I am opening boxes that have been packed and stored since the Summer of 2003. Even when we were settled in at our Rancho, it only lasted about three months, before we were back in boxes again. The net results are as follows:
We have at least three of any given household item. In the case of glue, we have about a dozen bottles, but I still had to run to the dollar store and add another bottle to our (missing) collection. We have dishes I do not remember buying. I found our breadmaker. We bought that as a moving consolation in 1994. We have more than one Scrabble set and several humidifiers.
UNpacking our things is both familiar and routine, and also like a surprise party with presents. w00ts! When did we get Champagne glasses? Why did we get Champagne glasses? Are these Champagne glasses ours?

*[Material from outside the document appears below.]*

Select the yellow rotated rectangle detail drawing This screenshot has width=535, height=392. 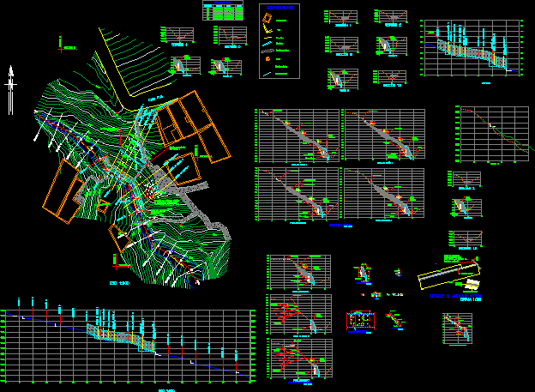448,279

The other night Max was looking for something new to read, and I realized that our books are actually 70% gathered in the same room, so I grabbed a flashlight and went to the library. Library. tee hee... me talk fancy. So I broke in to one box and found twenty-five years of SIGGRAPH journals. Then I peeled ancient tape from another box and hit pay dirt. Still tied together by red Christmas ribbon, three books sent by uncle Paul. I do not know when, but presumably a long time ago, he sent his books, favorites from a series his mother read aloud to him and Joel when they were small boys. Such a sweet gift, the loan of his childhood treasures for his nephews to enjoy. Thank you Paul.

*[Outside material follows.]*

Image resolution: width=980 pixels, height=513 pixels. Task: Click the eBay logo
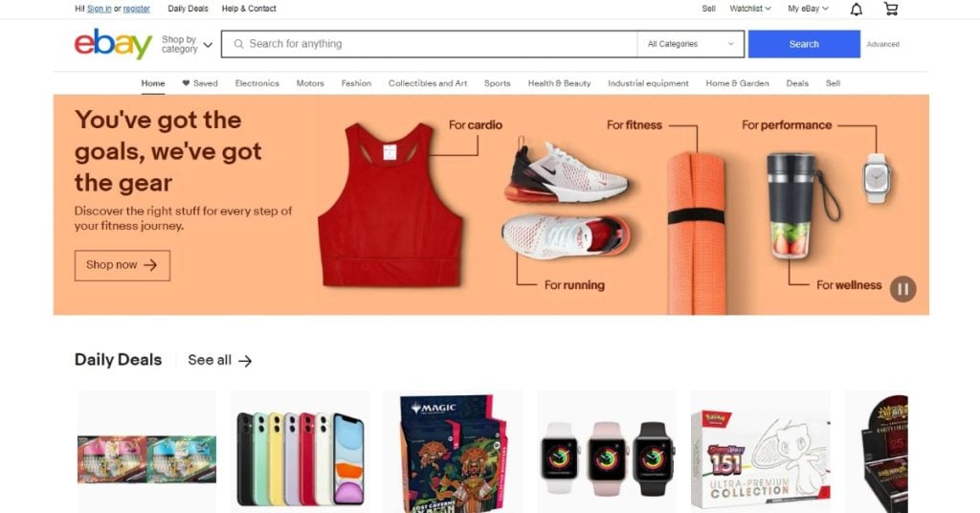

I know. It raises some issues. Why were they still tied in their ribbon? How long did they languish in the dark? How many trips did they make from town to country and back again? Didn't anybody read them and love them and enjoy the kindness of the man sharing them?
I hang my head in shame.
I wince. Audibly.
But you gotta know, it is what happens when you pack and move and move and pack, and commute and relocate, when you pursue a dream and postpone gratification...

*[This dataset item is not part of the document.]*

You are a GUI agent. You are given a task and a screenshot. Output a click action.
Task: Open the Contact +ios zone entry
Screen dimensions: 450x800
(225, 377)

Things get left behind and stored for later, and later, well, sometimes it comes much later than we ever imagined. Sometimes later comes painfully late. It's not ideal, but we've been fortunate. Sure, there's been disappointment and collateral damages, but when we arrive at a place that sits to greet the rising sun and nurtures pine trees and flowers, when we want to read a new book and can find something wonderful in our very own library, then I have to say: We are fortunate. And unpacking, daunting as it is, can be like present time and full of surprises.